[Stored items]
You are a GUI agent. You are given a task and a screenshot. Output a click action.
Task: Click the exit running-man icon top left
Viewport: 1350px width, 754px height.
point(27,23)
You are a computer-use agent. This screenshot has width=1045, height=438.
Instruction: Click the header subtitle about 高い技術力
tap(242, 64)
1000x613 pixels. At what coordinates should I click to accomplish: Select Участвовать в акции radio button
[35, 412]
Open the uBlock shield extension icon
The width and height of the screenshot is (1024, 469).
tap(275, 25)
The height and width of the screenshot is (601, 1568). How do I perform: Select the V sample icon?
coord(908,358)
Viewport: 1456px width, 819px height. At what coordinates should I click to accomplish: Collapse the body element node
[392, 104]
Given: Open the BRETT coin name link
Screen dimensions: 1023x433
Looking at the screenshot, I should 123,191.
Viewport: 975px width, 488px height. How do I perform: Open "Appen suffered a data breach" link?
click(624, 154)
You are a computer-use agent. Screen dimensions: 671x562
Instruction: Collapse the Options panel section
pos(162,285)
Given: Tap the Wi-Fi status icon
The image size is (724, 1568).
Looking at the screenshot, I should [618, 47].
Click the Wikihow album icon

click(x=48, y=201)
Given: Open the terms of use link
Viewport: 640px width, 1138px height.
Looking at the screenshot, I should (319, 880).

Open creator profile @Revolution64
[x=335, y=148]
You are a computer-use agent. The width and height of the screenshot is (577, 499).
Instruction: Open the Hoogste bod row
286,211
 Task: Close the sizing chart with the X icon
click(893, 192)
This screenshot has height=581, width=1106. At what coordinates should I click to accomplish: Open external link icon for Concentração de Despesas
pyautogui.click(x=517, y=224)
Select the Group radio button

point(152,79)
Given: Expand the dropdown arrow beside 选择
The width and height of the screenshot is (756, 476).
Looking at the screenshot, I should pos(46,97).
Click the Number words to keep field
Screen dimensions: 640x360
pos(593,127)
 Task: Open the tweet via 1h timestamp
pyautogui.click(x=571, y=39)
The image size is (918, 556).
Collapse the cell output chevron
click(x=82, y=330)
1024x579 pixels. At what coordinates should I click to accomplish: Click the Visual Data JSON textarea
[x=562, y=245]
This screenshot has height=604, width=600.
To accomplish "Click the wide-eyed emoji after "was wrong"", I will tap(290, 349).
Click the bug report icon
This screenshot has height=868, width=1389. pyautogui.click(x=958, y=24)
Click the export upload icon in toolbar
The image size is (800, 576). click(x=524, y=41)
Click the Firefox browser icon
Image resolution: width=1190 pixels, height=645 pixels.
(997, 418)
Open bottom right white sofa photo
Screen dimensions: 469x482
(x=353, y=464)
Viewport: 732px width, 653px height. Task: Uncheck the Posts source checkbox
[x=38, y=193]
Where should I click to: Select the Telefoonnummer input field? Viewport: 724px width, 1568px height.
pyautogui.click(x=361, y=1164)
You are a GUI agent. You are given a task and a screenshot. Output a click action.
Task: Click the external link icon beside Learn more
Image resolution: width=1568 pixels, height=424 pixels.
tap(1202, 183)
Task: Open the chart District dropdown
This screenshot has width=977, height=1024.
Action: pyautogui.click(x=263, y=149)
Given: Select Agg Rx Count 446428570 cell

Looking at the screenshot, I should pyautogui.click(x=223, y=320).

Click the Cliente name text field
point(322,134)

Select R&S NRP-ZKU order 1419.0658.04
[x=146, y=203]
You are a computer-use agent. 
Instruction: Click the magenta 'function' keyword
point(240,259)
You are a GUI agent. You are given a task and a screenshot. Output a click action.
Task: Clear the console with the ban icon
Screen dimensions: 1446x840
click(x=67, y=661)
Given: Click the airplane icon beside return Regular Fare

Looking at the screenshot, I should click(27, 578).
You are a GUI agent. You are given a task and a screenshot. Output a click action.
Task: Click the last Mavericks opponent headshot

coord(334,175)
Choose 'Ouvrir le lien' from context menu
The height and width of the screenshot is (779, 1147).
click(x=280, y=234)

ASSIGNED TASK: Nothing in the entries may change. Retype them all.

ANSWER BELOW:
You are a GUI agent. You are given a task and a screenshot. Output a click action.
Task: Click the exit running-man icon top left
Viewport: 1350px width, 754px height.
point(27,23)
You are a computer-use agent. This screenshot has width=1045, height=438.
Instruction: Click the header subtitle about 高い技術力
tap(242, 64)
1000x613 pixels. At what coordinates should I click to accomplish: Select Участвовать в акции radio button
[35, 412]
Open the uBlock shield extension icon
The width and height of the screenshot is (1024, 469).
tap(275, 25)
The height and width of the screenshot is (601, 1568). How do I perform: Select the V sample icon?
coord(908,358)
Viewport: 1456px width, 819px height. At what coordinates should I click to accomplish: Collapse the body element node
[392, 104]
Given: Open the BRETT coin name link
Screen dimensions: 1023x433
Looking at the screenshot, I should 123,191.
Viewport: 975px width, 488px height. How do I perform: Open "Appen suffered a data breach" link?
click(624, 154)
You are a computer-use agent. Screen dimensions: 671x562
Instruction: Collapse the Options panel section
pos(162,285)
Given: Tap the Wi-Fi status icon
The image size is (724, 1568).
Looking at the screenshot, I should [618, 47].
Click the Wikihow album icon

click(x=48, y=201)
Given: Open the terms of use link
Viewport: 640px width, 1138px height.
Looking at the screenshot, I should (319, 880).

Open creator profile @Revolution64
[x=335, y=148]
You are a computer-use agent. The width and height of the screenshot is (577, 499).
Instruction: Open the Hoogste bod row
286,211
 Task: Close the sizing chart with the X icon
click(893, 192)
This screenshot has height=581, width=1106. At what coordinates should I click to accomplish: Open external link icon for Concentração de Despesas
pyautogui.click(x=517, y=224)
Select the Group radio button

point(152,79)
Given: Expand the dropdown arrow beside 选择
The width and height of the screenshot is (756, 476).
Looking at the screenshot, I should pos(46,97).
Click the Number words to keep field
Screen dimensions: 640x360
pos(593,127)
 Task: Open the tweet via 1h timestamp
pyautogui.click(x=571, y=39)
The image size is (918, 556).
Collapse the cell output chevron
click(x=82, y=330)
1024x579 pixels. At what coordinates should I click to accomplish: Click the Visual Data JSON textarea
[x=562, y=245]
This screenshot has height=604, width=600.
To accomplish "Click the wide-eyed emoji after "was wrong"", I will tap(290, 349).
Click the bug report icon
This screenshot has height=868, width=1389. pyautogui.click(x=958, y=24)
Click the export upload icon in toolbar
The image size is (800, 576). click(x=524, y=41)
Click the Firefox browser icon
Image resolution: width=1190 pixels, height=645 pixels.
(997, 418)
Open bottom right white sofa photo
Screen dimensions: 469x482
(x=353, y=464)
Viewport: 732px width, 653px height. Task: Uncheck the Posts source checkbox
[x=38, y=193]
Where should I click to: Select the Telefoonnummer input field? Viewport: 724px width, 1568px height.
pyautogui.click(x=361, y=1164)
You are a GUI agent. You are given a task and a screenshot. Output a click action.
Task: Click the external link icon beside Learn more
Image resolution: width=1568 pixels, height=424 pixels.
tap(1202, 183)
Task: Open the chart District dropdown
This screenshot has width=977, height=1024.
Action: pyautogui.click(x=263, y=149)
Given: Select Agg Rx Count 446428570 cell

Looking at the screenshot, I should pyautogui.click(x=223, y=320).

Click the Cliente name text field
point(322,134)

Select R&S NRP-ZKU order 1419.0658.04
[x=146, y=203]
You are a computer-use agent. 
Instruction: Click the magenta 'function' keyword
point(240,259)
You are a GUI agent. You are given a task and a screenshot. Output a click action.
Task: Clear the console with the ban icon
Screen dimensions: 1446x840
click(x=67, y=661)
Given: Click the airplane icon beside return Regular Fare

Looking at the screenshot, I should click(27, 578).
You are a GUI agent. You are given a task and a screenshot. Output a click action.
Task: Click the last Mavericks opponent headshot

coord(334,175)
Choose 'Ouvrir le lien' from context menu
The height and width of the screenshot is (779, 1147).
click(x=280, y=234)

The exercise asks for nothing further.